(Text passage)

+ + +

2004: More Freaked Out Than Ever

Filed under: Imported

Other picture11:  fourth poster:

HarMar art:

        (posters by Scott Brown, Aesthetic Apparatus, and Dwitt)

On Friday don't miss the opening reception for Plaster the Town: Twin Cities Poster Exhibition 2004, featuring a rather stunning array of great rock 'n' roll poster art from Minnesota (samples pictured above), with works by Aesthetic Apparatus, Amy Jo Hendrickson, Burlesque Design of North America, Scott Brown/Luddite Printworks, Dwitt, King Mini, Motorcoat Dave, Mr. Vega, Joshua Norton, John Shemick, Squad19, and Withremote. The event is free, with snacks and beverages provided, and it happens Friday, January 2, at 7:00 p.m., at Back Alley Gallery, 262 4th St., #LL2, Lowertown, St. Paul. The exhibit continues through January 31. The Back Alley Gallery's hours are Fridays, 4:00 p.m. to 8:00 p.m., Saturdays noon to 5:00 p.m., 651.269.1674. Look for a review here next week, hopefully...

+ + +

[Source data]

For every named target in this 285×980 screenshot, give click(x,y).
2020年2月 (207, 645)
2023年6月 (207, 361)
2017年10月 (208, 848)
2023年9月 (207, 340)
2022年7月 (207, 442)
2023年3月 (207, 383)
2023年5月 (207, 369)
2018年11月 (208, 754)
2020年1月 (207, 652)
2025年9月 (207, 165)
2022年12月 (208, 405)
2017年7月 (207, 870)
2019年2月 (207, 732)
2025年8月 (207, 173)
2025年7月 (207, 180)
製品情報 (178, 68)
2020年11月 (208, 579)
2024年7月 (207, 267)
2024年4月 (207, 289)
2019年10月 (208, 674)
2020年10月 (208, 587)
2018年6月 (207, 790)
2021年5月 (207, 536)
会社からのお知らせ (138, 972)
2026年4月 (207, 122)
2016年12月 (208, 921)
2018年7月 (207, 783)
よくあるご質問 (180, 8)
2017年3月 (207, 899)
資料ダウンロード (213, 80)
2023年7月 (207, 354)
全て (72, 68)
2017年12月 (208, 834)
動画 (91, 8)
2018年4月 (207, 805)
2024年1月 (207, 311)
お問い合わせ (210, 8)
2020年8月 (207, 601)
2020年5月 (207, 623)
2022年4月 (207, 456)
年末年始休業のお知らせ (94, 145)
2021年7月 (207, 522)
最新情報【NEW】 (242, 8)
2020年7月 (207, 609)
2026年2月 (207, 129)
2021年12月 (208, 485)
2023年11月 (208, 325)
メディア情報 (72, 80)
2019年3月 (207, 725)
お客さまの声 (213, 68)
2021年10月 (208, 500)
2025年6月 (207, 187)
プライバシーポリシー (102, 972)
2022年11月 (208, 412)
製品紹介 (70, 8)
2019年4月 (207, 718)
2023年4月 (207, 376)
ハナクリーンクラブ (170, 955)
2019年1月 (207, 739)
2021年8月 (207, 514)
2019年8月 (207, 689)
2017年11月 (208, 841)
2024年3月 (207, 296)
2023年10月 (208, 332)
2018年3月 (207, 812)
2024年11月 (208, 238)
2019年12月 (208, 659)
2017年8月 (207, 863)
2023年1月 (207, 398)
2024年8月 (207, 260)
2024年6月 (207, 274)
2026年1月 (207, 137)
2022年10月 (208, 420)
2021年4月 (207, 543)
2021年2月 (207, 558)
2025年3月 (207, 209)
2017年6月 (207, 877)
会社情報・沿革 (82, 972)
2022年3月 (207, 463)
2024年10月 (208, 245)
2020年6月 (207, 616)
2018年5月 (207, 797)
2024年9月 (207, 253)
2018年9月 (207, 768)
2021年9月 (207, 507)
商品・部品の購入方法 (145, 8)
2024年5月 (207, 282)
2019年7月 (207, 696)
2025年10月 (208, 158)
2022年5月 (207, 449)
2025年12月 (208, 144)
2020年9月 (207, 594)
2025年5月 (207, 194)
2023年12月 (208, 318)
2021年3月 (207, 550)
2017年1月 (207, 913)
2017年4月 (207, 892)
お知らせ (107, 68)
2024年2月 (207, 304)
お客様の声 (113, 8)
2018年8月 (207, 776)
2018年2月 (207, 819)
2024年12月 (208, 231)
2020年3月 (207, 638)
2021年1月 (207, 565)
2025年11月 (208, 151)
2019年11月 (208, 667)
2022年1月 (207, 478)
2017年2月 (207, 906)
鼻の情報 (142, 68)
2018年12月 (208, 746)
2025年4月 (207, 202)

+ + +

(Written instruction 1) Condense the paragraph of the exhibition post beginning "On Friday don't miss" into a bulleted list that retains its main facts.
(Written instruction 2) Convert the stretch of source data rows from the one containing "2019年8月 (207, 689)" through the one containing "お知らせ (107, 68)" into a Markdown table with the columns No. and Line, omitting any blank lines.
The source data rows bear no relation to the exhibition post.

(Full answer 1)
- Event: opening reception for Plaster the Town: Twin Cities Poster Exhibition 2004, featuring rock 'n' roll poster art from Minnesota
- Artists: Aesthetic Apparatus, Amy Jo Hendrickson, Burlesque Design of North America, Scott Brown/Luddite Printworks, Dwitt, King Mini, Motorcoat Dave, Mr. Vega, Joshua Norton, John Shemick, Squad19, and Withremote
- Time: Friday, January 2, at 7:00 p.m.
- Admission: free, with snacks and beverages provided
- Location: Back Alley Gallery, 262 4th St., #LL2, Lowertown, St. Paul
- Exhibit run: through January 31
- Gallery hours: Fridays 4:00–8:00 p.m., Saturdays noon–5:00 p.m.
- Phone: 651.269.1674

(Full answer 2)
| No. | Line |
|---|---|
| 1 | 2019年8月 (207, 689) |
| 2 | 2017年11月 (208, 841) |
| 3 | 2024年3月 (207, 296) |
| 4 | 2023年10月 (208, 332) |
| 5 | 2018年3月 (207, 812) |
| 6 | 2024年11月 (208, 238) |
| 7 | 2019年12月 (208, 659) |
| 8 | 2017年8月 (207, 863) |
| 9 | 2023年1月 (207, 398) |
| 10 | 2024年8月 (207, 260) |
| 11 | 2024年6月 (207, 274) |
| 12 | 2026年1月 (207, 137) |
| 13 | 2022年10月 (208, 420) |
| 14 | 2021年4月 (207, 543) |
| 15 | 2021年2月 (207, 558) |
| 16 | 2025年3月 (207, 209) |
| 17 | 2017年6月 (207, 877) |
| 18 | 会社情報・沿革 (82, 972) |
| 19 | 2022年3月 (207, 463) |
| 20 | 2024年10月 (208, 245) |
| 21 | 2020年6月 (207, 616) |
| 22 | 2018年5月 (207, 797) |
| 23 | 2024年9月 (207, 253) |
| 24 | 2018年9月 (207, 768) |
| 25 | 2021年9月 (207, 507) |
| 26 | 商品・部品の購入方法 (145, 8) |
| 27 | 2024年5月 (207, 282) |
| 28 | 2019年7月 (207, 696) |
| 29 | 2025年10月 (208, 158) |
| 30 | 2022年5月 (207, 449) |
| 31 | 2025年12月 (208, 144) |
| 32 | 2020年9月 (207, 594) |
| 33 | 2025年5月 (207, 194) |
| 34 | 2023年12月 (208, 318) |
| 35 | 2021年3月 (207, 550) |
| 36 | 2017年1月 (207, 913) |
| 37 | 2017年4月 (207, 892) |
| 38 | お知らせ (107, 68) |